Before anything else, there aren’t going to be any– I mean ANY– epic comebacks this time around. No matter how incredible that Game 6 in LA was, it won’t happen in Oakland.

Key for Rockets: Defense.

We haven’t seen Houston defend in a full 48 minutes or even a whole friggin’ half this playoffs. Before they even dream of something bigger, Kevin McHale’s bunch needs to dig deep and get their hands a little dirty. It’s not a very bad idea especially if you’re defense allows the local girls’ high school team to score 100 on any given night. The Rockets’ defensive rating (106.8) is the worst in this field of four and had the only negative net rating among the remaining teams.
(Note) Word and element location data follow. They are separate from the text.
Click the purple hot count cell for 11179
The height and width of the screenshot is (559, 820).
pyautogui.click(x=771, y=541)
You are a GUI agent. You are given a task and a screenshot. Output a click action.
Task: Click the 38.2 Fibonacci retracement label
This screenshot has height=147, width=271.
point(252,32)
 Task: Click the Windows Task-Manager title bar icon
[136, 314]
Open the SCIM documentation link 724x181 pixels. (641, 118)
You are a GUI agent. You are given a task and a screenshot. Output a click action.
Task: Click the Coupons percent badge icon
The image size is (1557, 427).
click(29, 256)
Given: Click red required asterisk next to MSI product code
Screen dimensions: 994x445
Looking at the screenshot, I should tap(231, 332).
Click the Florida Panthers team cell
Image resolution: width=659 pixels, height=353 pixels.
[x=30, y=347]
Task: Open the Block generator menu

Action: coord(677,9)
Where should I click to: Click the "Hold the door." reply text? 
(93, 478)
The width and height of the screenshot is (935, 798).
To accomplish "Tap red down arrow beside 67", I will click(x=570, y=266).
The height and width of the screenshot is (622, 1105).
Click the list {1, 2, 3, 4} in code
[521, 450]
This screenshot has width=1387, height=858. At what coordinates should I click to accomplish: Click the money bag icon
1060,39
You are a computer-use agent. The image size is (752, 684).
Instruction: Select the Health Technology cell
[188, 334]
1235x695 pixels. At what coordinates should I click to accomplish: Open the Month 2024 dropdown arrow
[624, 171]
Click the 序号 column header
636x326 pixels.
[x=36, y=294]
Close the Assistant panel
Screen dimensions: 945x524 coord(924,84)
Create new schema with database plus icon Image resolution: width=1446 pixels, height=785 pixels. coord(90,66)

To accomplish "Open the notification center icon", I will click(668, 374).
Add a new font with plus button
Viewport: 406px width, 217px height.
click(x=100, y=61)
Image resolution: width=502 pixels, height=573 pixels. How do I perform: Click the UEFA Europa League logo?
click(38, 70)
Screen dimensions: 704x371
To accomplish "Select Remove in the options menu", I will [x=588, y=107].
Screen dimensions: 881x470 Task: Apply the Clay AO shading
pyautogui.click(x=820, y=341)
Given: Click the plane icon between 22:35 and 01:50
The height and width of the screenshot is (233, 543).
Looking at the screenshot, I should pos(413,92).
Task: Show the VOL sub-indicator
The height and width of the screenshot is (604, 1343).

It’s not that they don’t have the pieces but a change in mindset is a welcome development. The Rockets need to realize they are NOT going to win giving up that many points especially to this version of the Warriors. Engaging them in an offensive duel is futile unless you’re ready see your own head rolling on the floor faster than green grass through a goose.

Key for Warriors: Get Steph going.

The Golden State Warriors have no reason to be backing down from a shootout either and if the regular season is any indication, that could be what they’re aiming for right now.

But what’s a shootout battle without the best long-range basketball weapon ever to known to man? And I’m talking about the MVP himself Steph “The Chef” Curry.

The 26-year old Curry has been a barometer of sorts for the Warriors more so in this playoffs. His scoring dipped NINE points in the two Warriors losses (from 30.0 to 21.0 PPG) and to say the percentage suffered is an understatement. Curry cans only 19 percent of his threes in those defeats while drilling an insane 46% in wins including going 8-for-13 in closing out Memphis.

In all of the eight victories, Curry has drilled at least 3 treys in each of those. In the two losses, he shot a combined 4-for-21.

It doesn’t take a “rocket” scientist. No pun intended.